Son visage reste stoïque, ne révélant plus aucune émotion. Moi, je me sens mourir de l'intérieur. Non... Je ne peux pas le croire. Je refuse d'être celle, qui, inévitablement, est la seule à pouvoir aider.

— Impossible, je grogne.

Elle offre un air triste car elle sait que malgré mon refus d'y croire, au plus profond, elle a raison. Cela explique pourquoi — je m'en doutais — Alex et son ami ne pouvaient pas la voir. Pourquoi elle s'adresse à moi seule. Seulement, je ne veux pas avoir ce poids. Non ! J'ai déjà celui d'une mort qui pèse sur ma conscience.

— Je ne veux pas, je murmure, la voix cassée.

Elle ne répond rien puis me dit quelque chose qui me laisse de marbre :

— N'oublie pas Léana. Le loup revient toujours vers sa proie.

Je fronce les sourcils, le coeur déjà assez douloureux mais je ne comprends tout bonnement pas ce qu'elle veut me dire implicitement. Veut-elle dire par là que Léo me traquera toujours ? Je me sens pâlir aussi vite qu'un mort.

Léana Ier m'offre un dernier sourire que je sens mélancolique avant que je ne la vois disparaître. Je tends machinalement le bras vers elle mais c'est trop tard. Elle a disparu en milliers de fragments de magie.

— Non ! je crie.

Mais c'est bien trop tard. Cette fois, elle est bien partie. Dire qu'au début, c'est tout ce que je voulais... Maintenant je ne désire plus que de savoir de quoi me parlait elle. Je ne suis pas au bout de mes réponses et je ne le serai jamais. Je ne connaîtrais jamais la vérité, c'est certain... Car tout le monde jugera bon de me tenir loin de la vérité.

— Léa ?

Cette voix est comme un coup de massue. Elle me tire de mes pensées et je me retourne en déglutissant car je sais déjà que c'est Alex et son ami inconnu qui s'avancent vers moi. Une fois en face de moi, je leurs souris. L'ami de Alex fait un grand sourire avant de demander :

— Hé, mais tu serais pas...?

Mais visiblement, il s'arrête en plein milieu, son sourire s'efface et il fronce des sourcils. Je vois Alexander se retenir de jeter un regard incendier à son ami et je me retrouve de nouveau à ne rien comprendre à la situation. Quelque chose m'échappe... Et ça me met mal à l'aise.

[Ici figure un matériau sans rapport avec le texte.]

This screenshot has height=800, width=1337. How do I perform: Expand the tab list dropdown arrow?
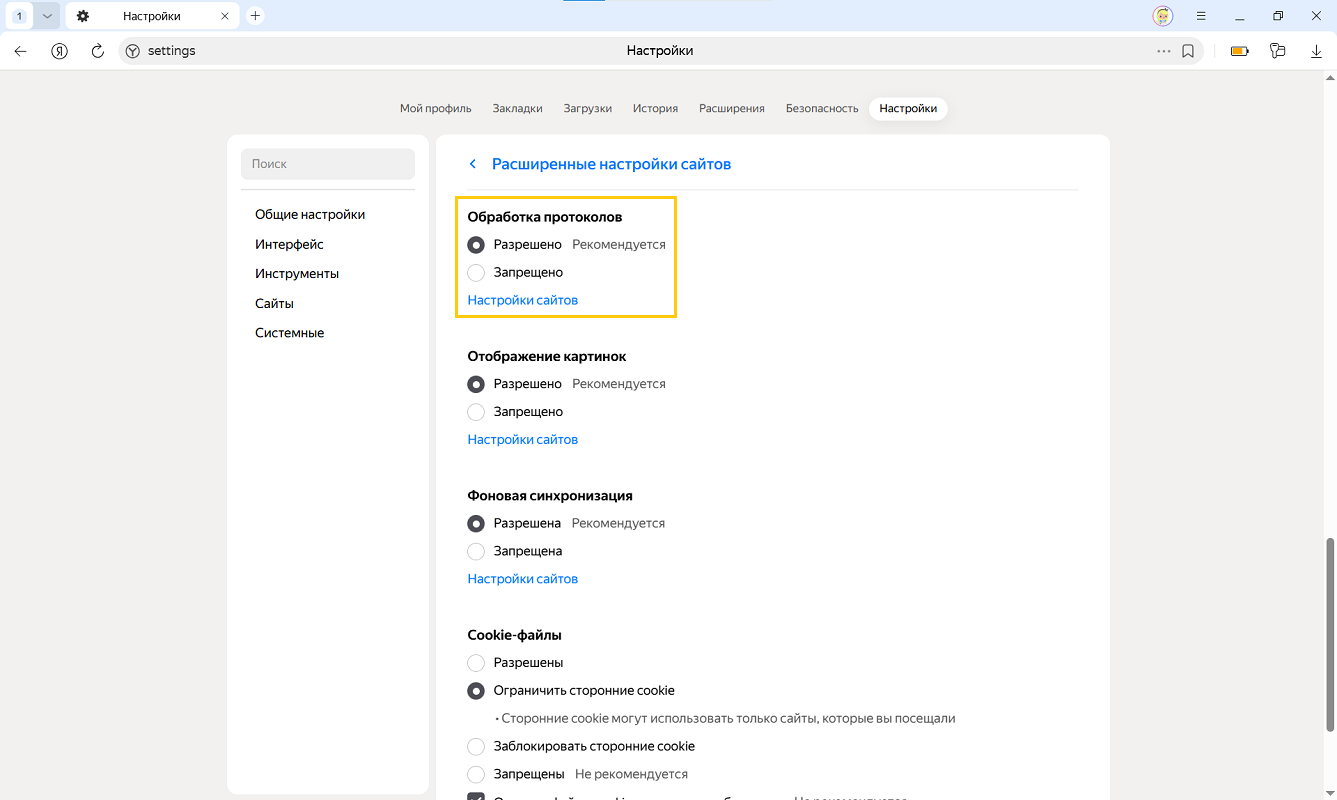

Je repense soudainement à ce que m'a dit Darrow, que Alexander cachait quelque chose. Le grimoire aussi me revient en mémoire. Ça ne fait qu'accentuer mon malaise mais je me dis que Alex, ça se trouve, ne fait rien de mal.

Je regarde mes pieds mais je sais que ça ne va rien faire, alors je me décide, en prenant une grande respiration, de me lancer la première.

— Je suis ?

Il retrouve en un clin d'œil son sourire.

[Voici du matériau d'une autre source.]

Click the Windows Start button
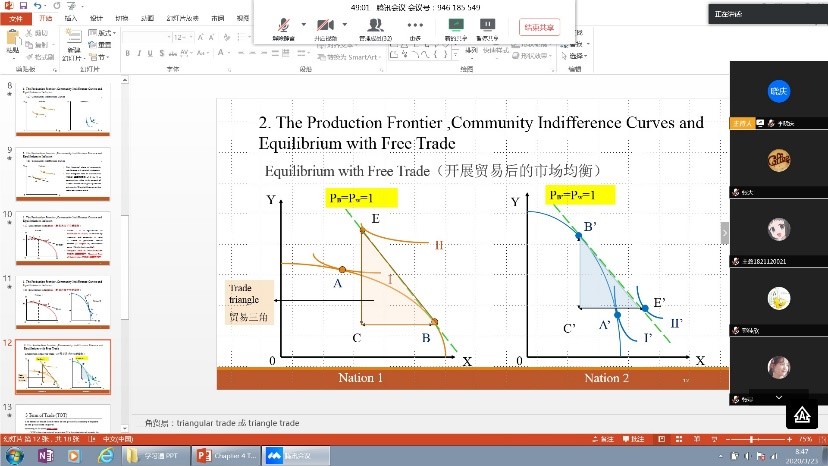[x=13, y=455]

— La nouvelle, pardi ! Alexander, que je croise quelques temps à la limite du territoire, m'a dit que tu étais arrivé y'a trois semaines.

— C'est ça, je confirme doucement.

— Nous allions rentrés, tu viens ? me demande Alexander.

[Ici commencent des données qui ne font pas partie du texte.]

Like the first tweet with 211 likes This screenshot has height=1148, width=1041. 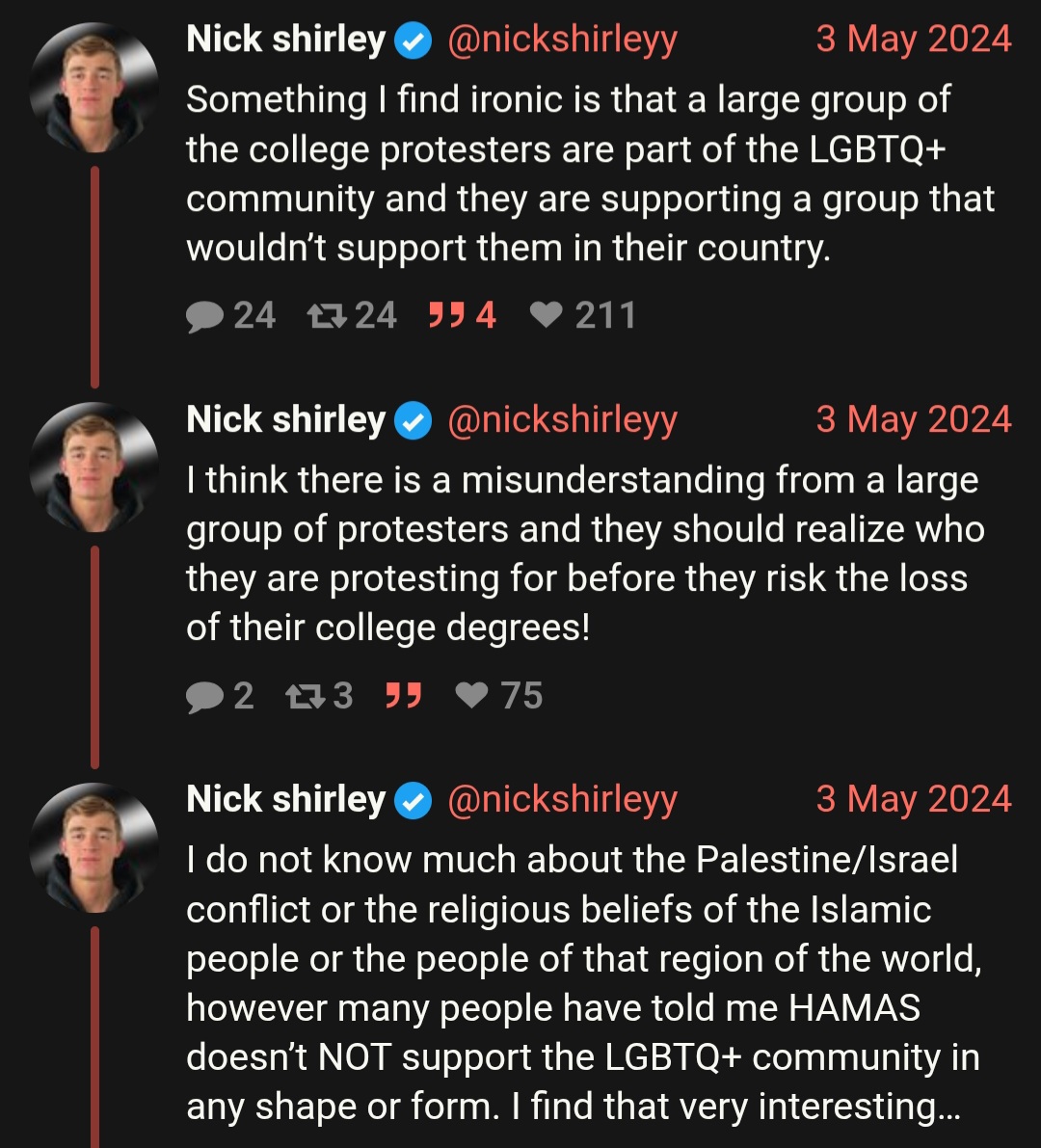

Je le regarde mais tout ce qui je revois, c'est son grimoire. Saleté de Darrow... Non. Je veux lui faire confiance. Je suis sûre que c'était pour une bonne raison, même si mon esprit s'évertue à se méfier. Bon sang...

— Ouais je viens.

Je jette plusieurs brefs coups d'œil pour vérifier que la Luna est bien partie même si je connais déjà la réponse... Même si je n'en n'ai toujours pas tellement envie — je peine à savoir ce que je veux —, j'essaierai de comprendre.

D'ici là, je dois prendre mon mal en patience et vivre avec l'idée qu'on me cache des choses. Et que je ne sais rien.